Por Luz Elena Cruz
Parecía una noche de septiembre como tantas otras, pero llegada la madrugada, el pueblo de Dolores se cimbró con el grito del cura local Miguel Hidalgo y Costilla llamando a la gente a tomar las armas para luchar por la Independencia de México.
Aquí inició uno de los cambios más trascendentales en la historia de nuestro país y es por eso que desde 1948, durante el régimen del Lic. Miguel Alemán Valdés, el H. Congreso de la Unión decretó que esta población del estado de Guanajuato se le designara el nombre de Dolores Hidalgo, Cuna de la Independencia Nacional.
Pueblo Mágico desde 2002, sus calles y edificios nos dan una buena lección de historia, tradición y cultura. Imposible dejar de visitar la parroquia de Nuestra Señora de los Dolores, en donde Hidalgo oficiaba misa y que destaca desde lejos por su fachada de cantera rosa. Tómense un tiempo para detenerse en el atrio e imaginen esa madrugada del 16 de septiembre cuando se dio el famoso Grito de Dolores.

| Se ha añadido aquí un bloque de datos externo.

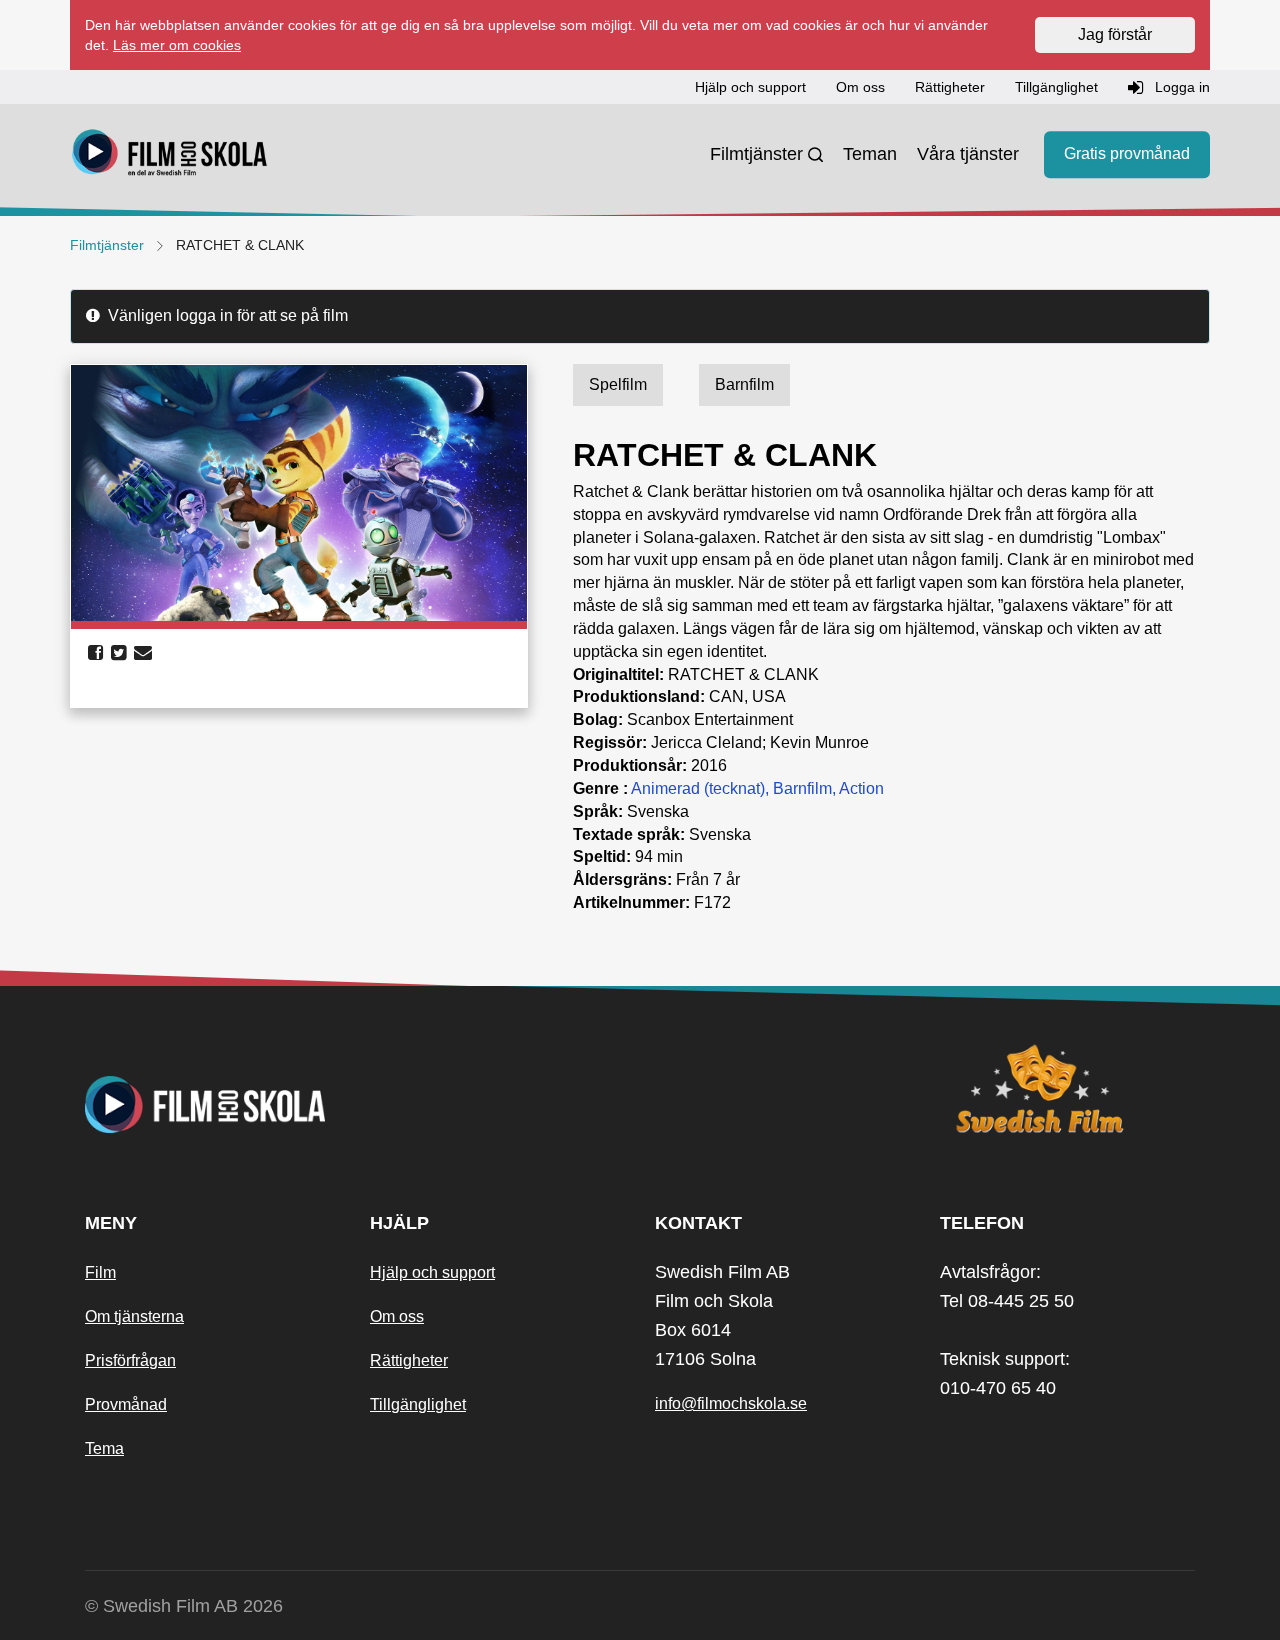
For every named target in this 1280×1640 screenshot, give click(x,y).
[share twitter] (118, 653)
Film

Leyendas y anécdotas rondan por la Hacienda de La Erre, en donde Miguel Hidalgo formó a los primeros oficiales del Ejército Insurgente y salió rumbo a Atotonilco después de haber comido en la sala de la finca, según dice una placa que se ve en la fachada.
Siguiendo con el tema de la Independencia de México, la Casa de Don Miguel Hidalgo y Costilla es otra visita a considerar. Una construcción colonial que se conocía como la Casa del Diezmo cuando el cura Hidalgo la habitaba y que ha pasado por épocas no muy buenas, ya que fue saqueada y hasta convertida en cuartel. Actualmente es un museo en el que podemos ver algunos objetos y muebles de siglos pasados.
Con siete salas para recorrer, lo que hoy es el Museo de la Independencia originalmente fue la primera cárcel de la entonces llamada Congregación de Nuestra Señora de los Dolores. Aquí llegó Hidalgo a liberar a los presos para que se unieran a su causa.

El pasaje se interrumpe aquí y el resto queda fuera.